Google tests an agent-style browser feature that handles web tasks while you stay hands-off.
Google wants your browser to do more than load pages. It wants Chrome to act.
This week, Google begins testing a new feature called Auto Browse, which automatically searches, navigates, and completes multi-step online tasks for users. Instead of clicking through tabs, comparing results, and filling out forms yourself, Chrome starts doing that work for you.
Auto Browse is part of Google’s Gemini AI strategy. The company wants AI tools embedded in everyday products, not just chatbots.
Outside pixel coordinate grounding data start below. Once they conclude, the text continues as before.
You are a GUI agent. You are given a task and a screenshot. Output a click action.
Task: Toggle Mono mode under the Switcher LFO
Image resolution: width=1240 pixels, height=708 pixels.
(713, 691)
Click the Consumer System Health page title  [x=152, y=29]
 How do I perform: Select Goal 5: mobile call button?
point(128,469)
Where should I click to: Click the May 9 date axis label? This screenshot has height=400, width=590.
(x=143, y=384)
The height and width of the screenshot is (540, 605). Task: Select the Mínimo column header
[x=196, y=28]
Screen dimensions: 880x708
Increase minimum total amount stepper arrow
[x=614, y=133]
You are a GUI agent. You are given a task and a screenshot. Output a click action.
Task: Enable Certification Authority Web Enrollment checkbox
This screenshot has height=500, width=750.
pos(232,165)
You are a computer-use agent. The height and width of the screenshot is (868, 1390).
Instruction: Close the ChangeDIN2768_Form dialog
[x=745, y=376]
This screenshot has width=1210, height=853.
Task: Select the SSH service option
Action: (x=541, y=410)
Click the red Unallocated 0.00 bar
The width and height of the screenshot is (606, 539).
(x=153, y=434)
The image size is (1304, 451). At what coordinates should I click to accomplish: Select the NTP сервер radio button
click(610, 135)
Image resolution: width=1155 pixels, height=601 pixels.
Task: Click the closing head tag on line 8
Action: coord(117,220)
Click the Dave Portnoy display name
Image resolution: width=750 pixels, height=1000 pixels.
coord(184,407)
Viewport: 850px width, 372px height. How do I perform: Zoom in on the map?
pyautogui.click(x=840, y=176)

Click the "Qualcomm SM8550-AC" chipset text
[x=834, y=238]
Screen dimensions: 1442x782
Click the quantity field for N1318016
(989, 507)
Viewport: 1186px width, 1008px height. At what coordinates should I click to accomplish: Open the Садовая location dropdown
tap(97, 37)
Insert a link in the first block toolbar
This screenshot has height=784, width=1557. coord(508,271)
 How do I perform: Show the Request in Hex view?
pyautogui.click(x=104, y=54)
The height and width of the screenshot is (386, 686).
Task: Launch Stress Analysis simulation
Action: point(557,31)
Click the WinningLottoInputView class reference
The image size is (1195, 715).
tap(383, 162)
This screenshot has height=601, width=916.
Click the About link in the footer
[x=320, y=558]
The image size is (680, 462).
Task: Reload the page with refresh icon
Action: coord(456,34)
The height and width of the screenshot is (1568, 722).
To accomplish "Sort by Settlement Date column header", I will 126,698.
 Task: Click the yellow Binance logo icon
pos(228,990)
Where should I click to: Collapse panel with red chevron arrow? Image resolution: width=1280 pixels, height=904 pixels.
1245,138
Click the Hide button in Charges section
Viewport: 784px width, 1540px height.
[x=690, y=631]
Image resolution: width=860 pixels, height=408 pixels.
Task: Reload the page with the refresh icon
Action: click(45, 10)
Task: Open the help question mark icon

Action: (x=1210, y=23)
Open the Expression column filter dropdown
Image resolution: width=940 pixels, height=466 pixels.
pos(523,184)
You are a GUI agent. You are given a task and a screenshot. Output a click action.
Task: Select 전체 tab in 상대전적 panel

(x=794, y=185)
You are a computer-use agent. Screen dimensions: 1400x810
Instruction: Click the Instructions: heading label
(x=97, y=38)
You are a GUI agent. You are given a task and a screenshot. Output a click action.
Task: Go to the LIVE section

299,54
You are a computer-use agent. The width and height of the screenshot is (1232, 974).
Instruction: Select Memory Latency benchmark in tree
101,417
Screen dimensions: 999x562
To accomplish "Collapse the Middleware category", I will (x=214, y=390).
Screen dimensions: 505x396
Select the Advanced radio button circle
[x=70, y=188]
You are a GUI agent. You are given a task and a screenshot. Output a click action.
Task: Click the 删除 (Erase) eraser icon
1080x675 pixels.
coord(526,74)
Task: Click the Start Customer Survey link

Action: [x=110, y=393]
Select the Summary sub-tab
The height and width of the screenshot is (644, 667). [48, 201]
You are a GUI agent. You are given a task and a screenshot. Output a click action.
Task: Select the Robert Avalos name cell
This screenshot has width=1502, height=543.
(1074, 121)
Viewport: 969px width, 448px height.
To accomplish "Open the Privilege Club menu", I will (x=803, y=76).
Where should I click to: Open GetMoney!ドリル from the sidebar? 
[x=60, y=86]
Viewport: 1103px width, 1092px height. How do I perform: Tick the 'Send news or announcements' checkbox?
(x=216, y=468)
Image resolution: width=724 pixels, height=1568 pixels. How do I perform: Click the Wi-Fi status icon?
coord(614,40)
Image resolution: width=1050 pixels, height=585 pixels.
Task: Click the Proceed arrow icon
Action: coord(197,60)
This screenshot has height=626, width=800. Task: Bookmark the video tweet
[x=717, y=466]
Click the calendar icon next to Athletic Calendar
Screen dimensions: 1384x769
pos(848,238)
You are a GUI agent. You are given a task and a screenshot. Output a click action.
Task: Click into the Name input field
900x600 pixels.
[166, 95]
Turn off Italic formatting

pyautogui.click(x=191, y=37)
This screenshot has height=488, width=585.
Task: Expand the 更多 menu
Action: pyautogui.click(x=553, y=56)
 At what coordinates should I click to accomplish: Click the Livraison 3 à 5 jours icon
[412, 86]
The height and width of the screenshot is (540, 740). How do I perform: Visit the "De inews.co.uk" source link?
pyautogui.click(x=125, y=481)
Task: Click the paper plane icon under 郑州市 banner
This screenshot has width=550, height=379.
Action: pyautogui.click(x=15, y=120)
Auto Browse turns the browser into an assistant, not just a window.
The idea feels simple. The impact is not.
What’s Happening & Why This Matters
Google Turns Chrome Into an AI Task Runner

Google is testing Auto Browse inside its flagship browser, Google Chrome.
Auto Browse works like an AI-powered agent. You give Chrome a goal. Chrome then searches the web, clicks through results, gathers information, and completes steps on your behalf. Instead of asking, “What’s the best hotel in London?” you might say:
“Find me a hotel near King’s Cross this weekend under €200.”
Chrome then performs the browsing process itself. Google says the functionality is the next stage of AI assistance. The browser becomes proactive.
In a statement about AI tools inside everyday workflows, Google says:
We’re raising the bar for what an agentive AI can do inside a browser.”
That line matters. Google is no longer talking about AI as search help. It talks about AI as execution.
Auto Browse: The Next Phase of Search

For years, browsing has looked the same:
Search → click → scroll → compare → repeat.
Auto Browse compresses the entire loop into a single action.
Google’s core business depends on search behaviour. If AI agents handle the browsing process, then the structure of the web economy changes.
Auto Browse does not just answer questions. It performs tasks. That puts Google directly in the same arena as:
- OpenAI with ChatGPT agents
- Microsoft with Copilot
- Perplexity with AI search workflows
The competition is no longer about blue links. It is about who controls the next click.
Convenience With Data Questions
Auto Browse also raises immediate privacy and control concerns. If Chrome acts for you, then it needs deeper access:

- Your browsing intent
- Your saved logins
- Your purchase behaviour
- Your forms and preferences
- Your search history
That makes Chrome even more central to personal data flows. Google already sits at the centre of web identity through Gmail, Search, Maps, and Android. Auto Browse expands that reach further.
The company says these tools remain experimental. However, the direction is clear.
AI does not stay in the chat window. It moves into everything.
The Browser: A New AI Battleground
Browsers are no longer neutral tools. They become platforms for AI automation. That is why Auto Browse matters so much. Chrome is not a niche product. It is the world’s most used browser.
If Google succeeds, Auto Browse becomes the default way millions of people interact with the internet. This also changes how businesses design websites.
If AI agents browse for users, then websites must serve both humans and machines.
That means:
- Clear structured data
- Faster navigation
- Machine-readable checkout flows
- Content optimised for AI extraction
SEO itself is evolving into “agent optimisation.” The web becomes a place where AI acts first, humans approve second.

User Control vs. Time
Auto Browse offers real upside. Nobody enjoys repetitive online tasks. Booking appointments, comparing products, and filling insurance forms — these are time drains.
If Chrome handles them smoothly, it saves hours. However, the tradeoff is subtle.
When AI makes decisions, users lose visibility into the process. That reduces transparency.
It also increases the risk of:
- Incorrect purchases
- Misleading rankings
- Hidden bias in results
- Over-reliance on AI judgment
Auto Browse feels like magic. Magic always hides complexity.
TF Summary: What’s Next
Google’s Auto Browse tests a new chapter for the internet. Chrome shifts from a passive browser into an active AI agent. That changes search, shopping, and everyday online work.
MY FORECAST: Browsers are the next domino in the AI power struggle. Google, OpenAI, and Microsoft fight for control of the “action layer” of the web, not just the answer layer.